Kirk Nieuwenhuis hit a three-run homer that capped a four-run rally in the bottom of the ninth inning and the New York Mets salvaged what had been shaping up as another sorry afternoon, startling the Chicago Cubs 4-3 on Sunday.
Matt Garza pitched seven scoreless innings and the Cubs scored twice on a madcap play that featured three bad throws by Mets infielders, giving Chicago a 3-0 lead.
But New York came back against Carlos Marmol (2-4)in the ninth, starting with Marlon Byrd's leadoff home run. Nieuwenhuis connected with one out.
Bobby Parnell (5-3) pitched the top of the ninth.
Garza gave up three hits and struck out five, and was all set up for his second win in five starts this season.
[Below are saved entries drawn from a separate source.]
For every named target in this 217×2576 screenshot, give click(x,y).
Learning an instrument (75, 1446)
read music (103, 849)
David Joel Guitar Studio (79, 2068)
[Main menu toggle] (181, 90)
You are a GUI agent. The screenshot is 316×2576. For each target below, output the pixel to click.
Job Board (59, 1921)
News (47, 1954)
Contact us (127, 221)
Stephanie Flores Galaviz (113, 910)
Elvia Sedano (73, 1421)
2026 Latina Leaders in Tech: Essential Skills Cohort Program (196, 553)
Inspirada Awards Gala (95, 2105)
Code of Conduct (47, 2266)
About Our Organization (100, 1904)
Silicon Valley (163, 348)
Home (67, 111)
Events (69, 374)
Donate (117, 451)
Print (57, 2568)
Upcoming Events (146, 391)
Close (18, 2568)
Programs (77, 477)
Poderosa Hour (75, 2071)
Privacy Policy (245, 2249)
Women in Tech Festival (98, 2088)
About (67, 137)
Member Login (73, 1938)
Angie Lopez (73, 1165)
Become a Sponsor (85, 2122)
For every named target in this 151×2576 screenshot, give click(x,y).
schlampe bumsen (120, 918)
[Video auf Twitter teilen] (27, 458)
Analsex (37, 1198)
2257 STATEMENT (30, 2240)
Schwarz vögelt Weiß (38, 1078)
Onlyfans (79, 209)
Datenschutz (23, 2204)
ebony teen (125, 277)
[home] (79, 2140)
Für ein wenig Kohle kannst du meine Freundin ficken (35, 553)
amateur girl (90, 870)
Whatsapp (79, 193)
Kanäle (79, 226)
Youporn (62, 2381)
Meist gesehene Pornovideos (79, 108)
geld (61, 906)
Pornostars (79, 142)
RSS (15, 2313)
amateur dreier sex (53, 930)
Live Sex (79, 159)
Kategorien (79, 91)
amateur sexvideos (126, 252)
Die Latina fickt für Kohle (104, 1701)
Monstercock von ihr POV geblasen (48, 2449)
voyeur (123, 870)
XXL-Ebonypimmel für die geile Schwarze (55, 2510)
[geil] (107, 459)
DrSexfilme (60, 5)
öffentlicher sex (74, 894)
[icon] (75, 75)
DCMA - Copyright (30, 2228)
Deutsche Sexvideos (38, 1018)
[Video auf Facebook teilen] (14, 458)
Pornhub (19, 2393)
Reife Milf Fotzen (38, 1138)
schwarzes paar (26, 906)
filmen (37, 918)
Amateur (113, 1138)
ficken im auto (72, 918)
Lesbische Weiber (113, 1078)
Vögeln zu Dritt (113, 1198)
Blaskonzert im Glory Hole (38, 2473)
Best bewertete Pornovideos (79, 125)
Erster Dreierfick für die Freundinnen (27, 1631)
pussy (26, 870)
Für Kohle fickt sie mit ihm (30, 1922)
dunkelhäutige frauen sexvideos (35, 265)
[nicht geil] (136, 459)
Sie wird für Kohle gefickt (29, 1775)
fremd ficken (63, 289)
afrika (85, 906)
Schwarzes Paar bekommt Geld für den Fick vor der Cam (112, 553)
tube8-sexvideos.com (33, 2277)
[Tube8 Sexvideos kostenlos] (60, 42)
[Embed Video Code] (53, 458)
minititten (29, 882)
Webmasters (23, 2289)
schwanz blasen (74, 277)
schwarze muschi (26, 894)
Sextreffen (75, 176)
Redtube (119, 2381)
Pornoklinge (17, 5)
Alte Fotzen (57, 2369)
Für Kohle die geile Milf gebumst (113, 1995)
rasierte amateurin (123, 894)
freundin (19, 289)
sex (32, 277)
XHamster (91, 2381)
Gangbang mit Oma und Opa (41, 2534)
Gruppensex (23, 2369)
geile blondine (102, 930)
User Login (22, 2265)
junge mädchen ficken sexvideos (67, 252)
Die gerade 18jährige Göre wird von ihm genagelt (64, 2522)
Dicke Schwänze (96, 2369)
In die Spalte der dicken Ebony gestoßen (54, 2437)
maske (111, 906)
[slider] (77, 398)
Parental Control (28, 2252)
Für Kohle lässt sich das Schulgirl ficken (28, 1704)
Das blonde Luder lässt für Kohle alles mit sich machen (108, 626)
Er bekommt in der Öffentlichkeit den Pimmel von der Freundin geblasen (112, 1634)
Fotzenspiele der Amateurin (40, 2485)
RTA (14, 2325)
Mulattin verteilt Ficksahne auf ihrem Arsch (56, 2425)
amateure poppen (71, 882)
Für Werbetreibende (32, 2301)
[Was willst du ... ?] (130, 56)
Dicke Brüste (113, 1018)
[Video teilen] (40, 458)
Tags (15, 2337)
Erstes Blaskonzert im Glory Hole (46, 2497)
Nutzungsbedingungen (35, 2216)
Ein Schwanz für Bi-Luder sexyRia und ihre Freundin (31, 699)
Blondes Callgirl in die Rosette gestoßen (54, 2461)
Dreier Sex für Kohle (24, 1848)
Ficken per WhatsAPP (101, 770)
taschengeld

The Cubs had used closer Kevin Gregg on four consecutive days and manager Dale Sveum turned to Marmol, who had been unseated as closer earlier this season.
Marmol continued to test Cubs' fans patience by allowing a long homer to Byrd before walking Lucas Duda. After a visit from Sveum, he pitched John Buck low and away, eventually yielding an opposite-field single. Omar Quintanilla sacrificed the runners ahead and Marmol peered into the Cubs dugout.
Marmol remained in the game, however, and Nieuwenhuis took him deep off the facing of the second deck in right field. Nieuwenhuis recently was promoted to the majors after slumping earlier this season and getting demoted to Triple-A.
Garza bounced back nicely from his last time out, when he allowed nine earned runs and 11 hits. He got some help when the Mets ping-ponged the ball around the infield in the fifth inning.
Alfonso Soriano came to the plate with two outs and the Cubs up 1-0 after Starlin Castro singled and Nate Schierholtz walked. Third baseman David Wright made a diving stop to his left and Soriano's hard grounder, then sailed his throw over the head of first baseman Daniel Murphy.
The ball bounced off the wall back to Murphy and he picked it up and fired off-balance home, trying to stop Castro from scoring. Murphy's throw went past Buck at the plate, bonked off a wall and caromed toward third.
Omar Quintanilla was there, having come over from shortstop to back up the original play, and he sprinted in and flipped the ball toward the plate. That throw skittered wide, too, prompting the third groan in a row from the crowd, each one louder than the last.